Our new Prime Minister has given each of his new minion-sters a little ‘welcome to power’ gift. He announced the gift on Twitter last night: ‘a lapel pin with the Australian flag on it.’ PM Morrison has apparently been wearing one for years because, he tweeted, ‘it reminds me every single day whose side I’m on. I’m on the side of the Australian people.’
On the same day the miniature Aussie flags were being handed out, the last statement of US Senator John McCain was being broadcast around the globe. ‘We weaken our greatness’, the ghost of Senator McCain reminded us, ‘when we confuse our patriotism with tribal rivalries that have sown resentment and hatred and violence in all the corners of the globe.’
Sometimes we describe death as ‘the other side’. It is the ultimate divider—there’s no coming back once you’ve gone there. What quirky timing, then, that the American presidential candidate known for refusing to take predictable sides in politics offered his message about patriotism and tribalism from the other side on the same day our new Prime Minister tacitly enjoined Australians to think of ourselves as divided into sides.
Here’s the problem: my world is not made up of sides. My understanding of social and political relations is more nuanced. Though I disagree with many of Liberal MP Julia Banks’ policy positions, for example, I am sympathetic to her decision today to bail out of federal politics. Bullied by the protagonists in a baffling party leadership contest, she’d had enough of the ‘internal political games’ that demanded she pick a side.
We humans are clever. We can rub our stomachs and pat our heads at the same time. We can also simultaneously disagree and sympathise with other humans. ‘Taking sides’ is too simple a metaphor for the complexity of our alliances and allegiances, our certainties and our ambivalences.

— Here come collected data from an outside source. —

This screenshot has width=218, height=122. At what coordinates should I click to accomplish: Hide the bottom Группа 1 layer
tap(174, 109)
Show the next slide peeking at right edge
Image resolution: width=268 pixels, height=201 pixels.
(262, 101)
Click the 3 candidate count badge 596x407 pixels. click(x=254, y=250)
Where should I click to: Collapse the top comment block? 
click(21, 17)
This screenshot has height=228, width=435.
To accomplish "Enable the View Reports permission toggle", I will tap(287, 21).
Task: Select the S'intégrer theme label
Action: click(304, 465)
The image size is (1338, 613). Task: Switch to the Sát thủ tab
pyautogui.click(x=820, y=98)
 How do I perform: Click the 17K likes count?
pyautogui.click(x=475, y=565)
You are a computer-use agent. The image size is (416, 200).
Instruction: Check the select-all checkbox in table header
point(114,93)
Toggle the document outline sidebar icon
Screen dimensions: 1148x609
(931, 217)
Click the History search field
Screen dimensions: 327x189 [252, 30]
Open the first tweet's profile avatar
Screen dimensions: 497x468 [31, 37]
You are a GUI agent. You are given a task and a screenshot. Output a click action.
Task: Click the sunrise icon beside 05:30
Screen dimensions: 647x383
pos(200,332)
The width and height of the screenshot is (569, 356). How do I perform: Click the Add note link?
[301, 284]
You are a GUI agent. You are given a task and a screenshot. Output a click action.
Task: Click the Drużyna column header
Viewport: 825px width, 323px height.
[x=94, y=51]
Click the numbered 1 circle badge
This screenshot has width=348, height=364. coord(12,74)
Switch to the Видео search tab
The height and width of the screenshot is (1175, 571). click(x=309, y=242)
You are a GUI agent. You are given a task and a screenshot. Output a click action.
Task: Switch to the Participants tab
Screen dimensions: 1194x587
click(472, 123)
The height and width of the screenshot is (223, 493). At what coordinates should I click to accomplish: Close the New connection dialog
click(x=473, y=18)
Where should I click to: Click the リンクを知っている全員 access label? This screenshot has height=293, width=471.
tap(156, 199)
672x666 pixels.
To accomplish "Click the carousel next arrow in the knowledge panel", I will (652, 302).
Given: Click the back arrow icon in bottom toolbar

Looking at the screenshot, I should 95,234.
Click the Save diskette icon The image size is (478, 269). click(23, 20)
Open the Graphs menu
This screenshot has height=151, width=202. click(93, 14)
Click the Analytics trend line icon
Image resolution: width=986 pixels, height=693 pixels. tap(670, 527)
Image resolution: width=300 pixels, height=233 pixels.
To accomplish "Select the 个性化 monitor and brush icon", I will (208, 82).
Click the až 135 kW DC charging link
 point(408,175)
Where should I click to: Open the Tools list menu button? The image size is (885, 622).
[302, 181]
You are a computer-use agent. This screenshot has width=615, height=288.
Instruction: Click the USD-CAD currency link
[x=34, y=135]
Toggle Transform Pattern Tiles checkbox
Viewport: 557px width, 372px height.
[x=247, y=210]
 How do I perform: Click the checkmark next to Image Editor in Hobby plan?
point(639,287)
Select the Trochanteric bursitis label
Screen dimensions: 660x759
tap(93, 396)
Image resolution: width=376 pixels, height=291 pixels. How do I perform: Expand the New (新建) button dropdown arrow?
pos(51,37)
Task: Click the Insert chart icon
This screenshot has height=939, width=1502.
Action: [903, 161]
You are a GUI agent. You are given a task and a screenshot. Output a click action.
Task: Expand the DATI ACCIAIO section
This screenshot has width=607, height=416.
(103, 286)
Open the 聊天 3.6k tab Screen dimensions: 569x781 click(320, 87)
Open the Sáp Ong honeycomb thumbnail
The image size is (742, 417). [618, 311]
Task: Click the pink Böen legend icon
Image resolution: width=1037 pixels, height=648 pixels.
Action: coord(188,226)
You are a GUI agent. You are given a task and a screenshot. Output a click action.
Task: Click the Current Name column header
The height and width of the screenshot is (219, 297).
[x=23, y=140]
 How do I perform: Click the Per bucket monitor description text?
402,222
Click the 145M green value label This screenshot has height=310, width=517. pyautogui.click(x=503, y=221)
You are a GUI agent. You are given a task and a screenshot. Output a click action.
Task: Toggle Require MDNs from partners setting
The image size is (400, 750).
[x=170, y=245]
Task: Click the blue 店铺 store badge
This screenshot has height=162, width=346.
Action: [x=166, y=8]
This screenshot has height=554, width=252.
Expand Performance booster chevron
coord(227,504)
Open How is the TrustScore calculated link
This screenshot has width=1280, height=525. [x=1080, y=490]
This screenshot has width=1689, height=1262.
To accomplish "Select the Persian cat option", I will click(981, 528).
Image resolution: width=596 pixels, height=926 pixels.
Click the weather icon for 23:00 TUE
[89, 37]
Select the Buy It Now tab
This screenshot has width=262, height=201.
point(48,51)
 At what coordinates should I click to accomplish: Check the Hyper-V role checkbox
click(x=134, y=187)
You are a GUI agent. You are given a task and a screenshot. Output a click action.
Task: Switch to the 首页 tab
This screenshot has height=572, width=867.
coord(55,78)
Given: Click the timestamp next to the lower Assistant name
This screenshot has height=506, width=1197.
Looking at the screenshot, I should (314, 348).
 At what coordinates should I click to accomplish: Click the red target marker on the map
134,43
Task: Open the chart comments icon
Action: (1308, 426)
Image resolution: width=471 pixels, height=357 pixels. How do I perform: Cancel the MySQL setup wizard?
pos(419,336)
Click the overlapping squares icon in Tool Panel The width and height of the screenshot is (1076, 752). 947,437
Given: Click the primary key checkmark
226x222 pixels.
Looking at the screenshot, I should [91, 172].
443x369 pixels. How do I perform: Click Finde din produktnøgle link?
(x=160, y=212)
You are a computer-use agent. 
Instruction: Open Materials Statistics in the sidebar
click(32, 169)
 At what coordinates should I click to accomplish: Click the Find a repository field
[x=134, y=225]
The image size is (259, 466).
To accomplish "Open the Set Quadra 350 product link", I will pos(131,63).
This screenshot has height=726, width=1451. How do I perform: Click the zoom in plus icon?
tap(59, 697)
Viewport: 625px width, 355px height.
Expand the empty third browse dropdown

And thank goodness for that, because we usually get ourselves into strife when we reduce our sense of identity to banal singularities. Muslim/Christian. Climate change-believer/denier. Patriot/anti-patriot. These kinds of over-simplifications are the basis of the violent tribalism that McCain was warning against. There is more that unites Americans, he told the world, than divides them. And there is more that unites those of us lucky enough to live in Australia than our new Prime Minister would like us to believe.
Don’t get me wrong: I have no particular beef with flags as lapel pins. In recent years lapel decorations have been flourishing in Australia. Sometimes we wear rainbow ribbons to signify our support for equality. Sometimes we wear white ribbons to signal our concern about violence against women. Pink ribbons embody our hopes of eradicating breast cancer. Poppies help us to remember the soldiers who died in terrible wars. Some of us advertise our football team allegiances on our lapels. Sometimes we wear these reminders of our causes and concerns as armbands instead of lapel pins. We change it up, because we care about many different things. We belong to many different tribes. As poet Walt Whitman wrote, we ‘contain multitudes’.
My beef is with the Prime Minister’s definition of what is symbolised by those little flags he handed out. He wants us to believe that there are those ‘out there’ who are not on our side. The membership of that other ‘side’ is deliberately not specified. When you are implying threats and conjuring enemies, the murkier the better. Eternal hyper-vigilance is required to make sure we recognise them when they appear. And a fearful hyper-vigilant populace is a more easily manipulable one.
The taking of sides first requires the making of sides. It’s a dangerous and potentially destructive tactic. There could be no coming back once you’ve gone there.
Dr Sian Prior is the author of ‘Shy: a memoir’ (Text Publishing).